Dual action of meperidine on the frog neuromuscular junction: a prejunctional, opiate receptor-mediated depression of transmitter release and a postjunctional, nonopiate receptor effect on the endplate.

The action of meperidine was investigated on the frog sciatic nerve-sartorius muscle in vitro. Meperidine (5 X 10(-5) M to 2 X 10(-4) M) depressed the twitch response to nerve stimulation but potentiated the response to direct muscle stimulation. When the nerve terminal action potential and the endplate potential (EPP) were recorded simultaneously, the EPP was depressed by meperidine but only a small and variable decrease in the nerve terminal action potential was observed which did not produce the EPP depression.
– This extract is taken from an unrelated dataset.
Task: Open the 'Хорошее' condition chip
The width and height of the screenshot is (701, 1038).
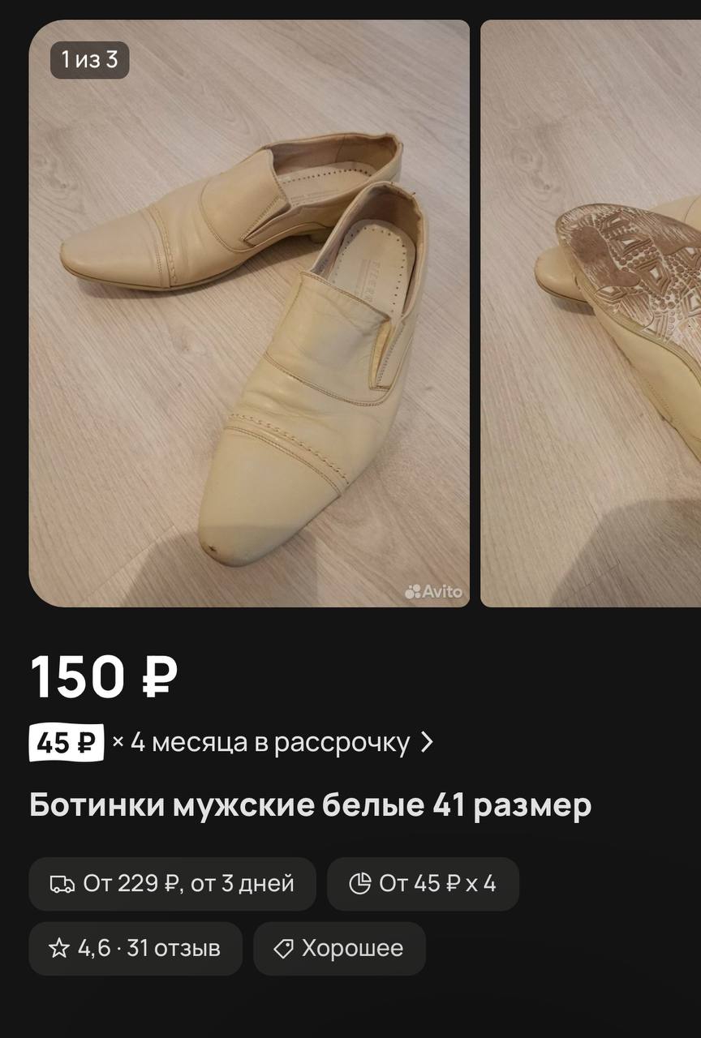Action: click(340, 949)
The depression of the EPP was partly antagonized by naloxone (3 X 10(-8) M). Meperidine also depressed the EPP produced by iontophoresis of acetylcholine onto the endplate, but this depression was not antagonized by naloxone. It is concluded that there are two meperidine actions on junctional transmission in this preparation. One, a depression of the prejunctional transmitter release process. This depression is partly, if not completely, opiate receptor-mediated. The second is a depression of the response of the endplate to acetylcholine. The latter effect does not involve a naloxone-sensitive opiate receptor.